This page serves as a playground for the exposition Coins Flips, Fair Casinos and Martingales.

Calculator

Alphabet, \(\mathcal{A} = \)
Terminators, \(\mathcal{T} = \{\)\(\}\)

Results

\(L_{\mathcal{T}}\) has mean \(\mathbb{E}{\left[L_{\mathcal{T}}\right]} =\) \(\diamondsuit\) and variance \(\mathrm{Var}{\left[L_{\mathcal{T}}\right]} =\) \(\heartsuit\).

The following table shows the expectation and variance of \(L_{\mathcal{T}}\) given that the word \(W_{\mathcal{T}}\) ends in a specific terminator \(t \in \mathcal{T}\). Numerical values are given to 3 significant figures where applicable.

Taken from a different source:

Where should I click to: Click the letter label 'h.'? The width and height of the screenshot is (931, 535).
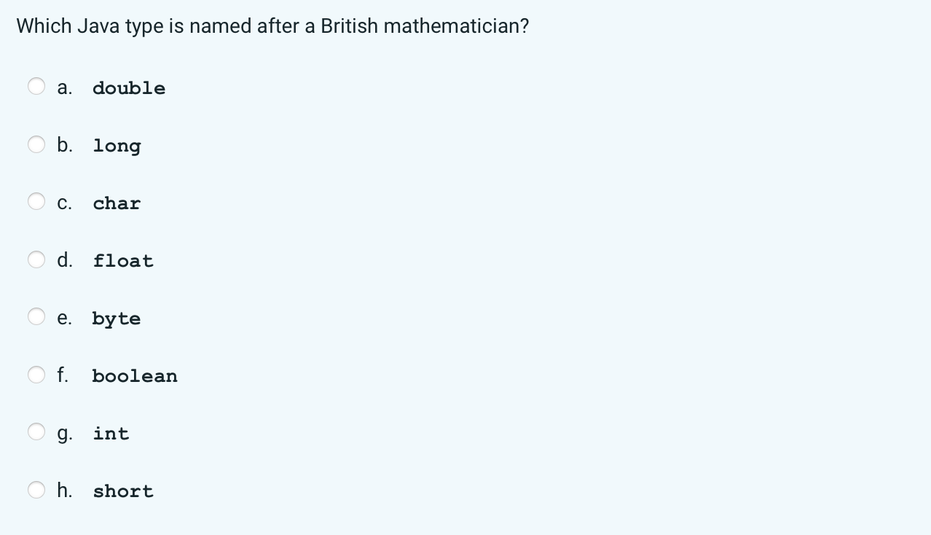(64, 491)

Table 1. Conditional expectations and variances.
\(t\)	\(\mathbb{P}{\left[W_{\mathcal{T}} \in [t]\right]}\)	\(\mathbb{E}{\left[L_{\mathcal{T}}\mid W_{\mathcal{T}} \in [t]\right]}\)	\(\mathrm{Var}{\left[L_{\mathcal{T}}\mid W_{\mathcal{T}} \in [t]\right]}\)

How It Works

Let \(\mathcal{T} = \left\{t_1, t_2, \dots, t_n\right\}\) be our terminators and \(\mathcal{A}\) be our alphabet.

Correlation Matrix

As defined in the workshop notes (Definition 21), the correlation matrix \(\mathbf M_{\mathcal T} = (m)_{i,j}\) has entries given by \[(m)_{i,j} = (t_j : t_i)_{\mathcal A} = \sum_{k = 1}^{\min \left\{\lvert t_i \rvert, \lvert t_j \rvert \right\}} \lvert \mathcal{A}\rvert^k \, \mathbf{1}{\left\{R_k(t_j) = L_k(t_i)\right\}},\] which we can easily compute.

Probabilities

As derived in the workshop notes (Theorem 26), the probability vector \(\mathbf p_{\mathcal T}\) has formula \[\mathbf{p}_{\mathcal T} = \frac{1}{\mathbf{1}^{\mathsf{T}} \mathbf{M}_{\mathcal T}^{-1} \mathbf{1}} \mathbf{M}_{\mathcal T}^{-1} \mathbf{1},\] where \(\mathbf{1}\) is the \(n \times 1\) vector that is all ones.

Expectations

As derived in the workshop notes, the expected length is given by \[\mathbb{E}{\left[L_{\mathcal{T}}\right]} = \frac{1}{\mathbf{1}^{\mathsf{T}} \mathbf{M}_{\mathcal T}^{-1} \mathbf{1}}.\] Unfortunately, we were unable to find a closed form for the conditional expectation \(\mathbb{E}{\left[L_{\mathcal{T}}\mid W_{\mathcal{T}} \in [t]\right]}\) using a martingale argument. However, not all hope is lost. Theorem 2.1 of Guibas and Odylzko's 1981 paper gives us a viable (albeit clumsy) approach towards computing conditional expectations.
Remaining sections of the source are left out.